Un contrat signifie accord entre les deux partis : il est temps que les peuples s’engagent de leur propre volonté dans le jeu mondialiste.
Et c’est une nécessité conjoncturelle, imposée par « le changement en cours », défend Klaus Schwab, qui évoque les contraintes écologiques (le « changement climatique » joue son rôle majeur), la montée des inégalités, le fossé croissant entre précaires et privilégiés, le licenciement de millions de travailleurs, la méfiance généralisée… qu’a engendré la Quatrième révolution industrielle (comme si ce rabaissement du niveau occidental et l’émergence des nouveaux pays socialistes comme la Chine n’était pas, sinon un objectif, une aubaine). Il évoque aussi les impondérables de l’évolution technologique qui vont obliger les sociétés à des évolutions indispensables.
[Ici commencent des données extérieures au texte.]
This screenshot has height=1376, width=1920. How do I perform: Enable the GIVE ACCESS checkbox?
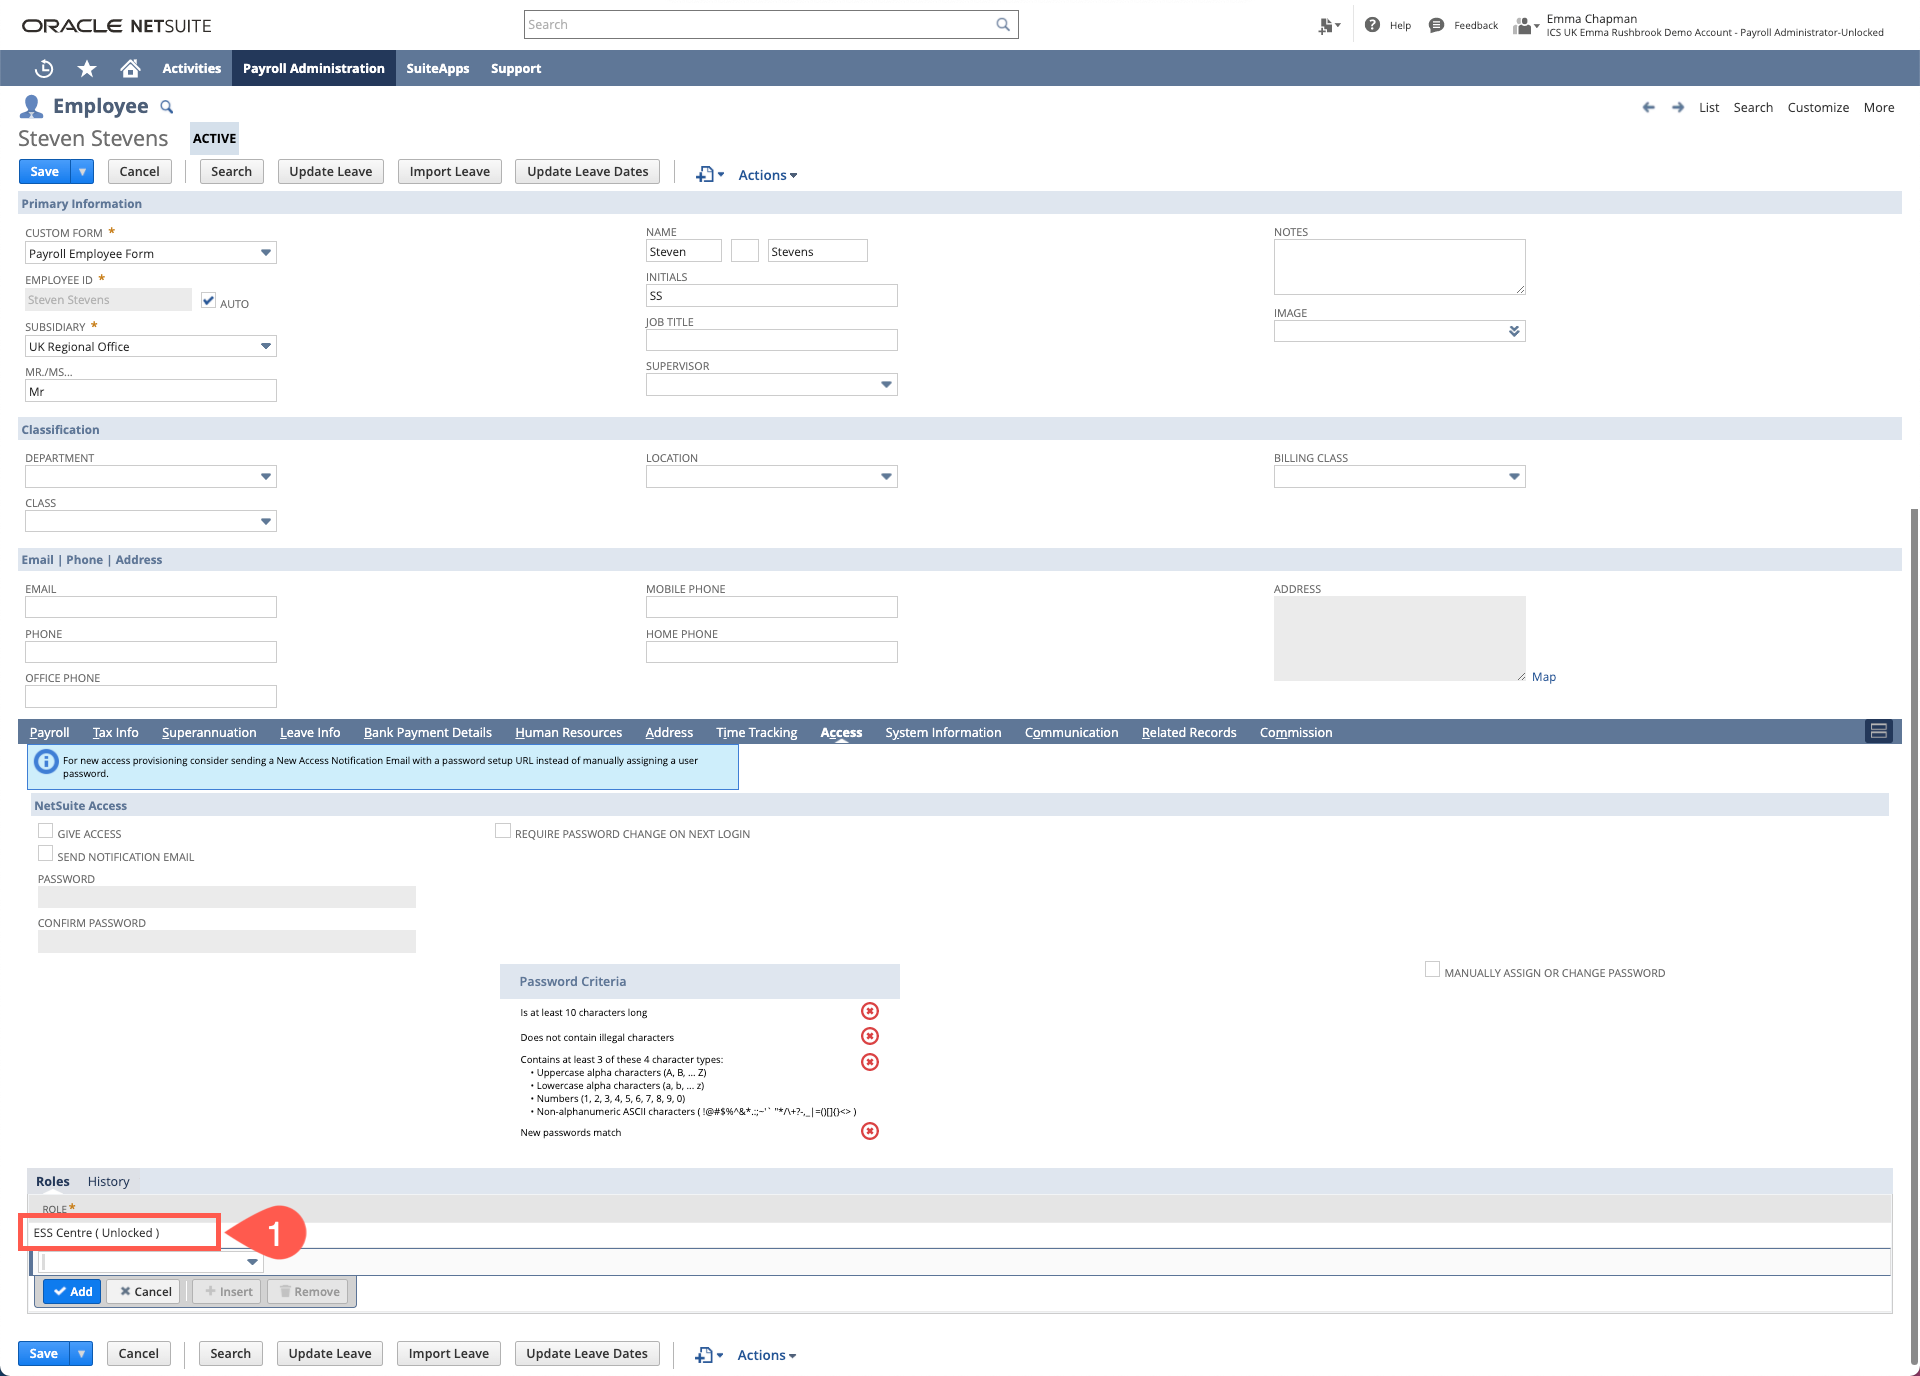45,830
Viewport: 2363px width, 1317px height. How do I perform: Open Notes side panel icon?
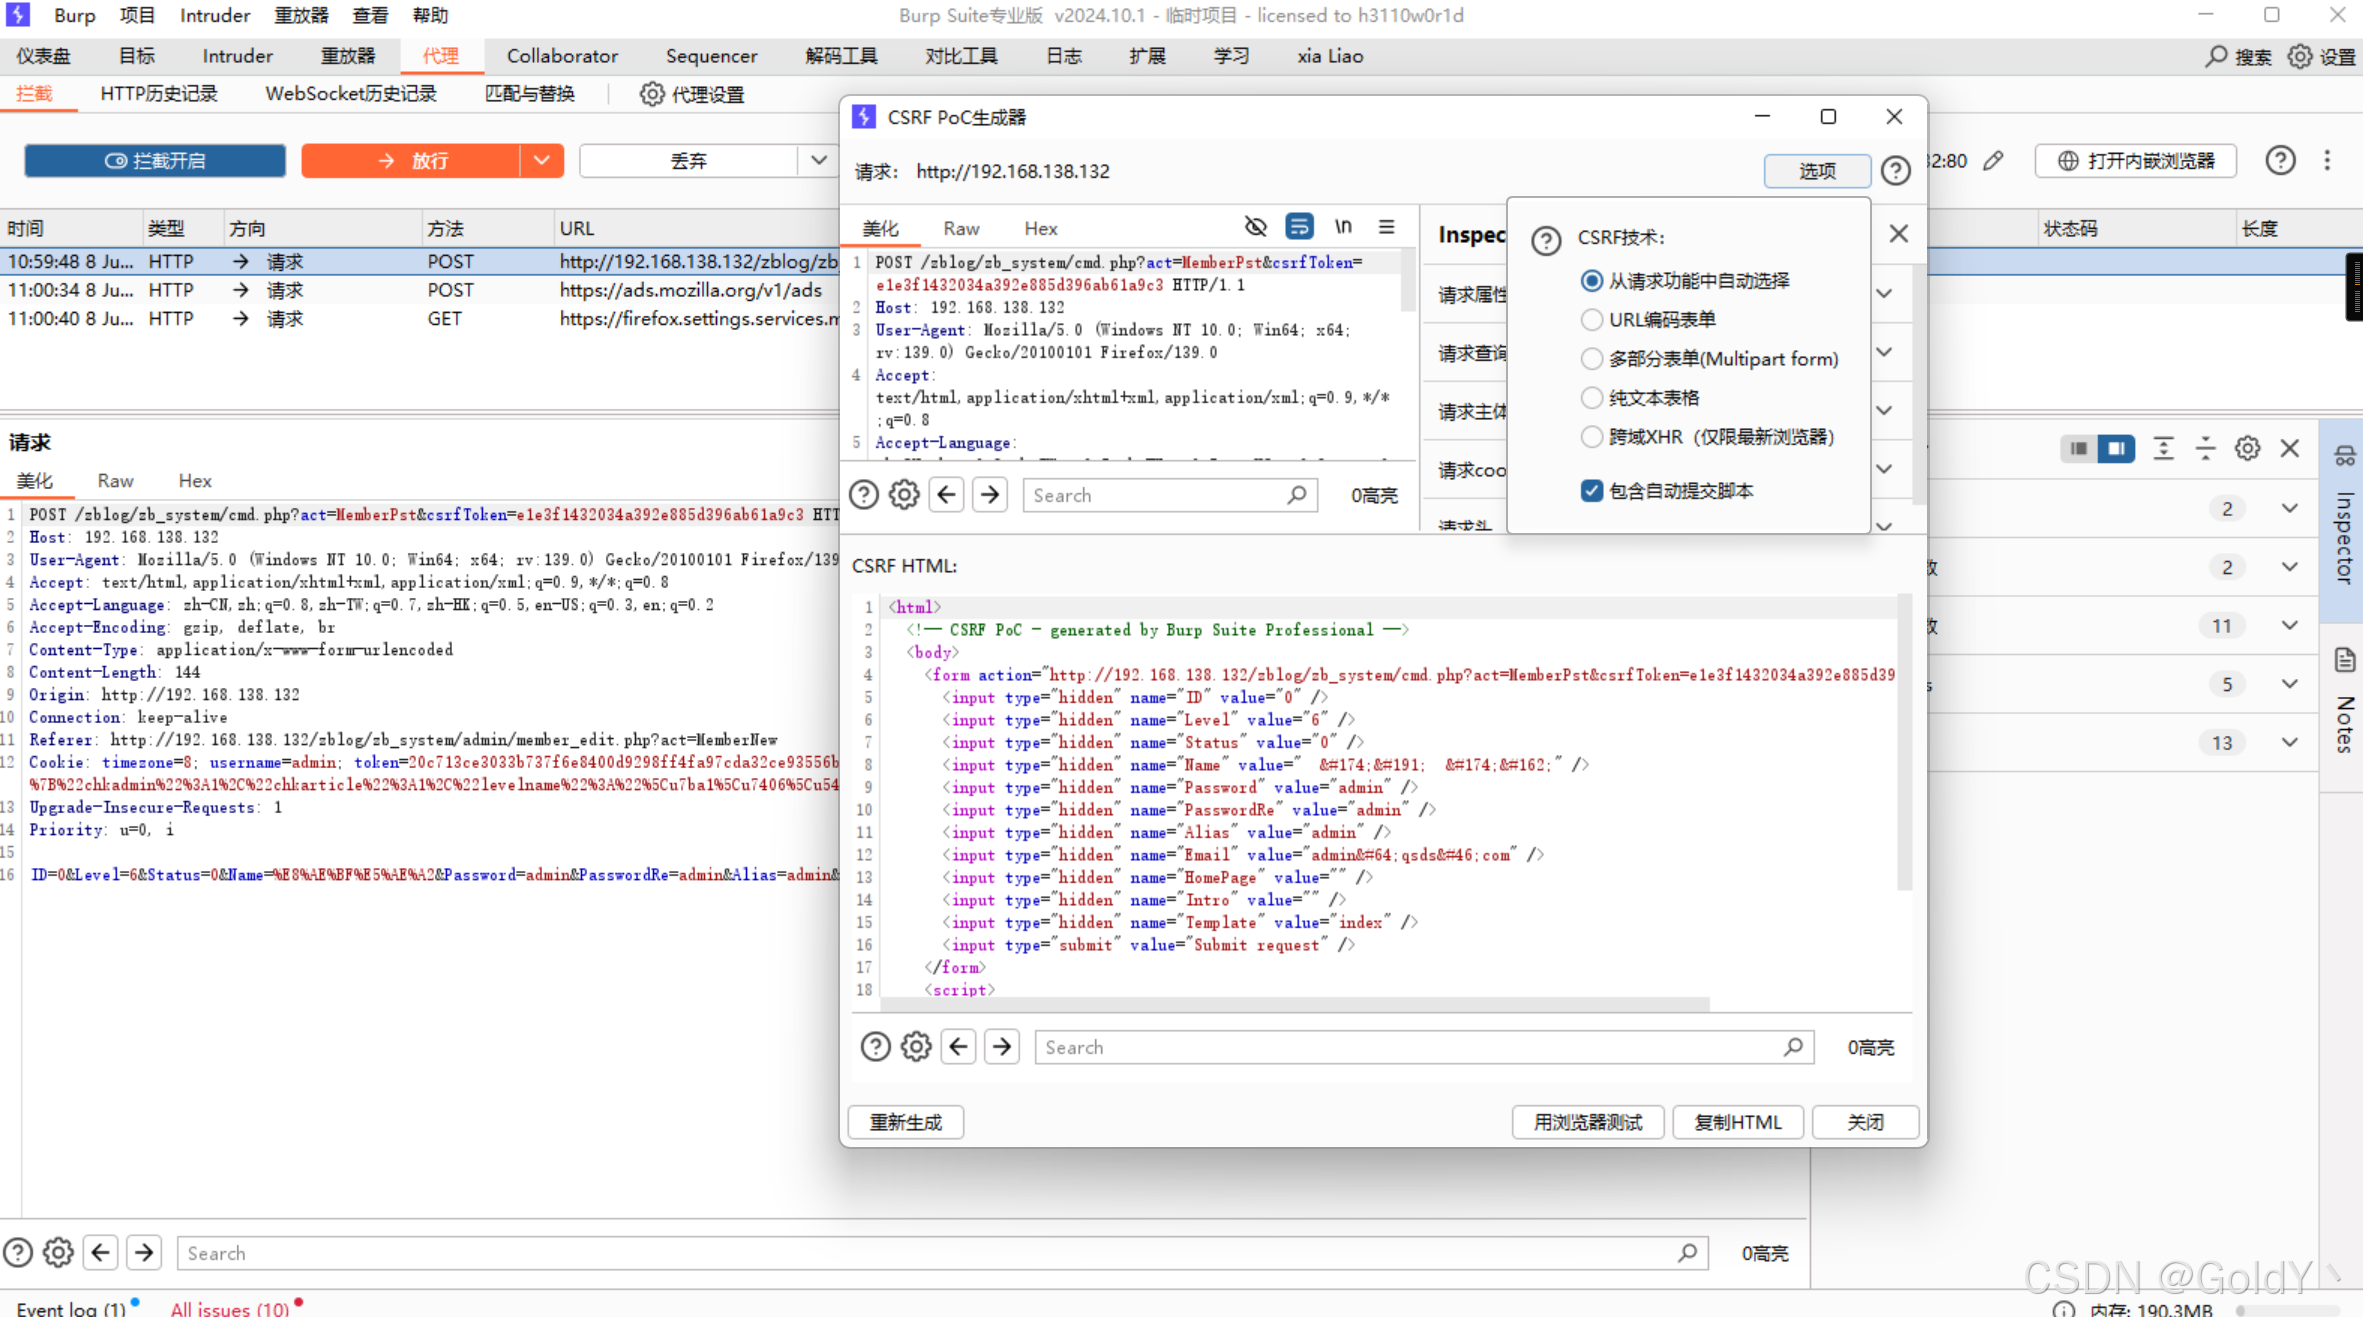[2345, 660]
L’« intérêt général » que promeut le fondateur de Davos, réside d’abord et avant tout dans la protection de l’environnement et l’inclusion sociale. Et tout doit être réorienté en ce sens, secteur public comme secteur privé. « Nous devrons basculer d’un modèle de société qui valorise la production et la consommation à un autre qui privilégie le partage et la solidarité ».
Autant de paramètres somme toute très marxisants…
Davos veut « rebâtir à partir de zéro » : solve et coagula
Tout peut aller mieux et même beaucoup mieux selon Klaus Schwab, tout cela peut devenir véritablement « favorable pour l’humanité », mais si et seulement si on coopère, si on s’adapte, si on innove, si on s’engage… ces quatre verbes sont, sous sa plume, des leitmotivs et ce n’est pas pour rien.
« De nouvelles normes internationales et une nouvelle politique sont nécessaires pour maintenir la confiance ». Exit tout ce qui s’est fait avant, Klaus Schwab veut « rebâtir à partir de zéro ». Le citoyen du monde n’est ni mondialiste, ni populiste. Fi des dichotomies, des alternatives, des contradictions, il choisit tout (le Davos man veut le « et » au lieu du « ou ») – et donc rien. Ou plutôt ce que veut le gourou mondialiste : « un objectif et des intérêts communs » déterminés par avance.
« Il nous faut ébaucher une nouvelle architecture de la gouvernance mondiale », « acquérir une pensée systémique, au-delà de ses propres préoccupations institutionnelles et nationales à court terme » et que tous s’engagent à s’y soumettre. Voilà l’essence de la pensée schwabiste.
Sinon quoi ? Il y a toujours une menace dans ces textes d’admonestation globaliste qui n’omettent pas d’utiliser ce vieux mécanisme de la peur. Quel risque, donc, si l’on n’obtempère pas ? Celui d’un « effondrement ». Le mot est fort, Klaus Schwab l’avait déjà utilisé dans son article d’avril 2017, il le ressert aujourd’hui en parlant d’« effondrement de la démocratie » : c’est l’anarchie qui surviendra, « une tragédie pour l’humanité », si « une réponse mondiale » n’est pas apportée aux bouleversements en cours.
Une menace absolument palpable dans sa phrase de conclusion : « Que nous y soyons prêts ou pas, un monde nouveau nous attend ». En d’autres termes : vous n’aurez pas le choix.